Credentials

Sandboxing addresses what the agent is allowed to do. Credentials address how the agent proves who it is — to the model provider, MCP servers, OAuth endpoints, Git hosts, and cloud platforms. Credentials expire. A mid-conversation 401 doesn’t gracefully degrade a task; it breaks it. Treat the lifecycle as infrastructure.

The Credential Stack

A session holds multiple credentials, each with different lifetimes, scopes, and refresh mechanisms.

graph TB
    subgraph credentials ["Active Credentials"]
        API["Model Provider API Key<br/>Anthropic, OpenAI, Google"]
        OAuth["OAuth Access Token<br/>GitHub, Slack, Calendar"]
        MCP["MCP Server Credentials<br/>Per-server env vars"]
        GIT["Git Credentials<br/>SSH keys, PATs"]
        CLOUD["Cloud Provider<br/>AWS, GCP, Azure tokens"]
    end

    subgraph lifecycle ["Lifecycle Operations"]
        ACQ["Acquire"]
        STORE["Store"]
        REFRESH["Refresh"]
        REVOKE["Revoke"]
    end

    credentials --> lifecycle

Credential Type	Typical Lifetime	Refresh	Storage
API key (Anthropic, OpenAI)	Indefinite	Manual rotation	OS keychain or env var
OAuth access token	15 min - 1 hr (drifting shorter)	Refresh-token exchange	OS keychain
OAuth refresh token	30-90 days (LinkedIn 1 yr; MS SPA 24 hr)	Re-auth	OS keychain
MCP server env vars	Indefinite	Manual	`${ENV_VAR}` in `.mcp.json`, resolved at spawn
Git PAT	30-365 days	Manual regen	System credential store
Cloud provider token	1-12 hours	CLI (`gcloud auth`, `aws sso`)	Provider-managed

OAuth 2.1 Baseline

The reference point in 2026 is OAuth 2.1, consolidating RFC 7636 (PKCE), RFC 6749 BCP, and RFC 8252. The practical consequences:

PKCE is mandatory under OAuth 2.1 and RFC 9700 — for all clients, not just public CLIs. The old carve-out for confidential clients is gone.
RFC 8628 Device Authorization Grant is now the preferred flow for headless CLI agents. Use it instead of a localhost redirect when the agent runs over SSH, in a container, or on any host without a browser. Claude Code, Codex, Goose, and Mistral Vibe all default to it.
RFC 8707 Resource Indicators binds each token to a single resource server, so a stolen MCP token cannot be replayed against another API. Required by the MCP 2026 spec.
Refresh-token rotation is required. Every refresh returns a new refresh token; the previous one is single-use.
Implicit and ROPC are removed. PKCE S256 only. Exact redirect-URI matching.

PKCE Flow

sequenceDiagram
    participant A as Agent Harness
    participant B as User's Browser
    participant P as OAuth Provider

    A->>A: Generate code_verifier + code_challenge
    A->>B: Open authorization URL with code_challenge
    B->>P: User authenticates and approves scopes
    P->>A: Redirect to localhost callback with auth code
    A->>P: Exchange auth code + code_verifier for tokens
    P->>A: { access_token, refresh_token, expires_in }
    A->>A: Store tokens in OS keychain

The localhost callback runs on a random port and shuts down after receiving the code. For headless agents, swap the redirect leg for RFC 8628: the harness polls the token endpoint while the user completes the device-code grant in any browser.

Token Storage

Old default: ~/.agent/oauth/<provider>.json with 0600 permissions. Still widely shipped for compatibility, but now flagged as risk in every 2026 security review. chmod 600 is necessary, not sufficient.

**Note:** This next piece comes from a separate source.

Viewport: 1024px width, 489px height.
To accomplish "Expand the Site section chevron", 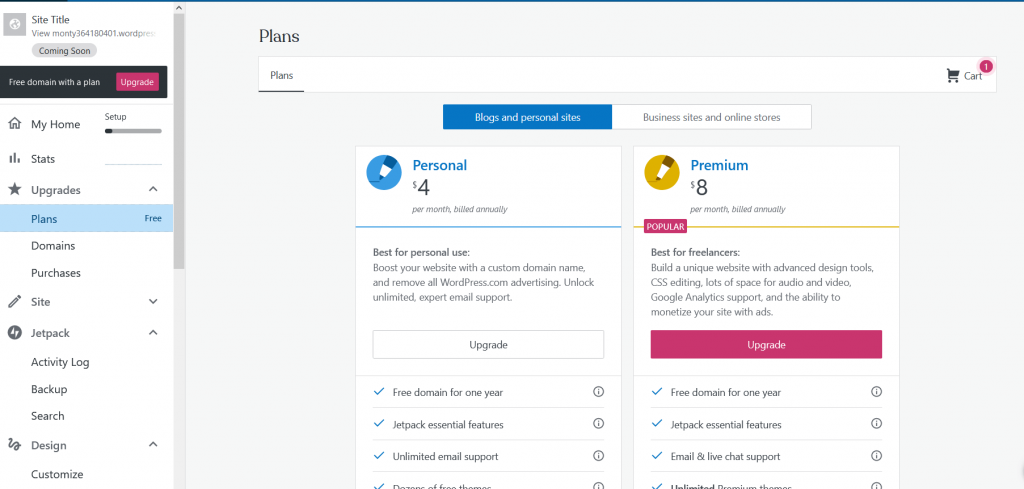I will tap(153, 302).
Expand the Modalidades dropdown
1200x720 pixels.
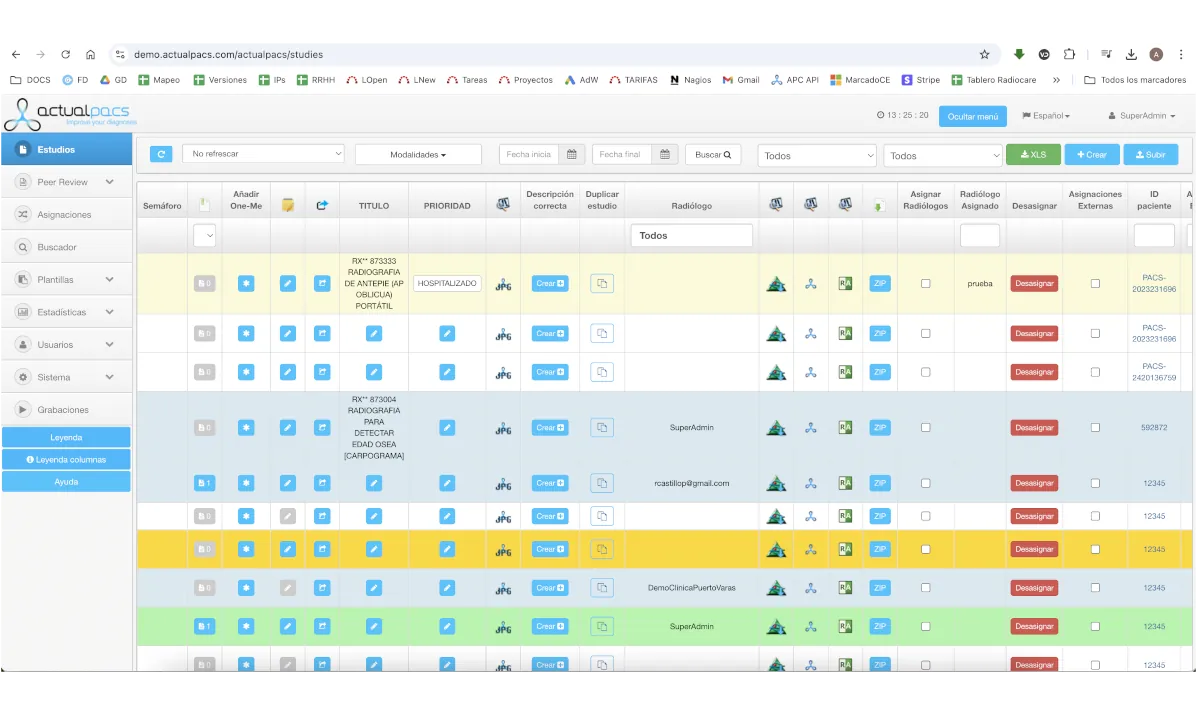418,155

2026 recommended baseline: the OS-native credential store — macOS Keychain, Windows Credential Manager (wincred), Linux libsecret / Secret Service — with file-fallback for headless servers without a daemon. Cross-platform wrappers handle the fork: keyring (Python), hrantzsch/keychain (C++), git-credential-manager, mcp-secrets-plugin. New MCP-server projects increasingly default to keychain-first.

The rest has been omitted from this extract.